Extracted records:
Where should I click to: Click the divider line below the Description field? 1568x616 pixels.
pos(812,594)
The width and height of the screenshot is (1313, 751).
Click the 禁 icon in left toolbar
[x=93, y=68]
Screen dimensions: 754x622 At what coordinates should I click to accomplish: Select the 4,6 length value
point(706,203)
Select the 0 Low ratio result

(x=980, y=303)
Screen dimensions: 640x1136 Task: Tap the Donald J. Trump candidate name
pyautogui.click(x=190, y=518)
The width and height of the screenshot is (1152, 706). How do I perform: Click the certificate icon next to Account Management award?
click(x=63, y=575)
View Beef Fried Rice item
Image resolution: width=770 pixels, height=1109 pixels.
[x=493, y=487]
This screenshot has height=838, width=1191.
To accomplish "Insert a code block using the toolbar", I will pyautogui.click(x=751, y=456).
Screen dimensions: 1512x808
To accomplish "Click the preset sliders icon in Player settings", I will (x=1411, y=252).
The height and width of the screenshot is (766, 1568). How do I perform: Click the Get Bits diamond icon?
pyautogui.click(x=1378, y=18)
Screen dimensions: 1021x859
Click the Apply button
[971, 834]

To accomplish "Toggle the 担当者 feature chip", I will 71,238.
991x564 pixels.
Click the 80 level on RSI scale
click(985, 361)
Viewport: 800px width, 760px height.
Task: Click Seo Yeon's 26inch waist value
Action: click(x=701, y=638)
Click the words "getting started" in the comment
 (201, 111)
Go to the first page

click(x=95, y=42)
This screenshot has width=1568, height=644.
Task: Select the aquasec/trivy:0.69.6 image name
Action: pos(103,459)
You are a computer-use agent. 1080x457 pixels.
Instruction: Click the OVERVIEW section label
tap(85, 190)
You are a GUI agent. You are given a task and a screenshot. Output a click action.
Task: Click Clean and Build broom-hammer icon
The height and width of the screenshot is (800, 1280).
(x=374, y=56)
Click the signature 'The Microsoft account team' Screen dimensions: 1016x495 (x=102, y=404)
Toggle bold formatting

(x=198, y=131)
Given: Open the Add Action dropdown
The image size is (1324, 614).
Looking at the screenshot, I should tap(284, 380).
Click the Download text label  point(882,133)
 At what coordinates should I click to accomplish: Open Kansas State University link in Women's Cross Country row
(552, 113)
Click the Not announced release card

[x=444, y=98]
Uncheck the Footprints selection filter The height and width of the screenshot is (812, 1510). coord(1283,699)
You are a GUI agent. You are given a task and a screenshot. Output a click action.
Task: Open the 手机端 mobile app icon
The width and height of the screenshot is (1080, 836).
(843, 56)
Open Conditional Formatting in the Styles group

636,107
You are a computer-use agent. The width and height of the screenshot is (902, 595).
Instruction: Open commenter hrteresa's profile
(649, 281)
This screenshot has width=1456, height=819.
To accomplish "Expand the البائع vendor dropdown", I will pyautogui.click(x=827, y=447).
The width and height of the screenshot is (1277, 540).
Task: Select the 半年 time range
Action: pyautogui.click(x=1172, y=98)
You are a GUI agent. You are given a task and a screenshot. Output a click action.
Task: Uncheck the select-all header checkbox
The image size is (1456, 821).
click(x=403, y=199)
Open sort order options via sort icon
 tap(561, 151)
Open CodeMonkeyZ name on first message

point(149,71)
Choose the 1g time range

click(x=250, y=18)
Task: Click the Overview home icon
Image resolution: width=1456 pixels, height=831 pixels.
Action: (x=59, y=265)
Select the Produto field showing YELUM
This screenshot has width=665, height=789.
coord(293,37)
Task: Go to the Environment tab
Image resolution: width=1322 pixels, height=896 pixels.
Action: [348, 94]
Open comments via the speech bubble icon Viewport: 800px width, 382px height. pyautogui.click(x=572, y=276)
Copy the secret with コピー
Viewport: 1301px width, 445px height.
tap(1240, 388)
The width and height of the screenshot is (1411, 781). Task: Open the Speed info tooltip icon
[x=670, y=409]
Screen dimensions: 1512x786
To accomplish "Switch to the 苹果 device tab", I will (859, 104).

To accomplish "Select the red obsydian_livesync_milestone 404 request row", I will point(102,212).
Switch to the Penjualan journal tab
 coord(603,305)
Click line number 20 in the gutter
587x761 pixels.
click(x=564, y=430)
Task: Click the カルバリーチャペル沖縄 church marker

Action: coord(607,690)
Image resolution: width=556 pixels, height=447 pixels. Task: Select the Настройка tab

* _The task_:
Can you rewrite the listing above so that every "Screen dimensions" becomes "Display size" and nothing else changes?

* _Solution for this problem_:
Where should I click to: Click the divider line below the Description field? 1568x616 pixels.
pos(812,594)
The width and height of the screenshot is (1313, 751).
Click the 禁 icon in left toolbar
[x=93, y=68]
Display size: 754x622 At what coordinates should I click to accomplish: Select the 4,6 length value
point(706,203)
Select the 0 Low ratio result

(x=980, y=303)
Display size: 640x1136 Task: Tap the Donald J. Trump candidate name
pyautogui.click(x=190, y=518)
The width and height of the screenshot is (1152, 706). How do I perform: Click the certificate icon next to Account Management award?
click(x=63, y=575)
View Beef Fried Rice item
Image resolution: width=770 pixels, height=1109 pixels.
[x=493, y=487]
This screenshot has height=838, width=1191.
To accomplish "Insert a code block using the toolbar", I will pyautogui.click(x=751, y=456).
Display size: 1512x808
To accomplish "Click the preset sliders icon in Player settings", I will (x=1411, y=252).
The height and width of the screenshot is (766, 1568). How do I perform: Click the Get Bits diamond icon?
pyautogui.click(x=1378, y=18)
Display size: 1021x859
Click the Apply button
[971, 834]

To accomplish "Toggle the 担当者 feature chip", I will 71,238.
991x564 pixels.
Click the 80 level on RSI scale
click(985, 361)
Viewport: 800px width, 760px height.
Task: Click Seo Yeon's 26inch waist value
Action: click(x=701, y=638)
Click the words "getting started" in the comment
 (201, 111)
Go to the first page

click(x=95, y=42)
This screenshot has width=1568, height=644.
Task: Select the aquasec/trivy:0.69.6 image name
Action: pos(103,459)
You are a computer-use agent. 1080x457 pixels.
Instruction: Click the OVERVIEW section label
tap(85, 190)
You are a GUI agent. You are given a task and a screenshot. Output a click action.
Task: Click Clean and Build broom-hammer icon
The height and width of the screenshot is (800, 1280).
(x=374, y=56)
Click the signature 'The Microsoft account team' Display size: 1016x495 (x=102, y=404)
Toggle bold formatting

(x=198, y=131)
Given: Open the Add Action dropdown
The image size is (1324, 614).
Looking at the screenshot, I should tap(284, 380).
Click the Download text label  point(882,133)
 At what coordinates should I click to accomplish: Open Kansas State University link in Women's Cross Country row
(552, 113)
Click the Not announced release card

[x=444, y=98]
Uncheck the Footprints selection filter The height and width of the screenshot is (812, 1510). coord(1283,699)
You are a GUI agent. You are given a task and a screenshot. Output a click action.
Task: Open the 手机端 mobile app icon
The width and height of the screenshot is (1080, 836).
(843, 56)
Open Conditional Formatting in the Styles group

636,107
You are a computer-use agent. The width and height of the screenshot is (902, 595).
Instruction: Open commenter hrteresa's profile
(649, 281)
This screenshot has width=1456, height=819.
To accomplish "Expand the البائع vendor dropdown", I will pyautogui.click(x=827, y=447).
The width and height of the screenshot is (1277, 540).
Task: Select the 半年 time range
Action: pyautogui.click(x=1172, y=98)
You are a GUI agent. You are given a task and a screenshot. Output a click action.
Task: Uncheck the select-all header checkbox
The image size is (1456, 821).
click(x=403, y=199)
Open sort order options via sort icon
 tap(561, 151)
Open CodeMonkeyZ name on first message

point(149,71)
Choose the 1g time range

click(x=250, y=18)
Task: Click the Overview home icon
Image resolution: width=1456 pixels, height=831 pixels.
Action: (x=59, y=265)
Select the Produto field showing YELUM
This screenshot has width=665, height=789.
coord(293,37)
Task: Go to the Environment tab
Image resolution: width=1322 pixels, height=896 pixels.
Action: [348, 94]
Open comments via the speech bubble icon Viewport: 800px width, 382px height. pyautogui.click(x=572, y=276)
Copy the secret with コピー
Viewport: 1301px width, 445px height.
tap(1240, 388)
The width and height of the screenshot is (1411, 781). Task: Open the Speed info tooltip icon
[x=670, y=409]
Display size: 1512x786
To accomplish "Switch to the 苹果 device tab", I will (859, 104).

To accomplish "Select the red obsydian_livesync_milestone 404 request row", I will point(102,212).
Switch to the Penjualan journal tab
 coord(603,305)
Click line number 20 in the gutter
587x761 pixels.
click(x=564, y=430)
Task: Click the カルバリーチャペル沖縄 church marker

Action: coord(607,690)
Image resolution: width=556 pixels, height=447 pixels. Task: Select the Настройка tab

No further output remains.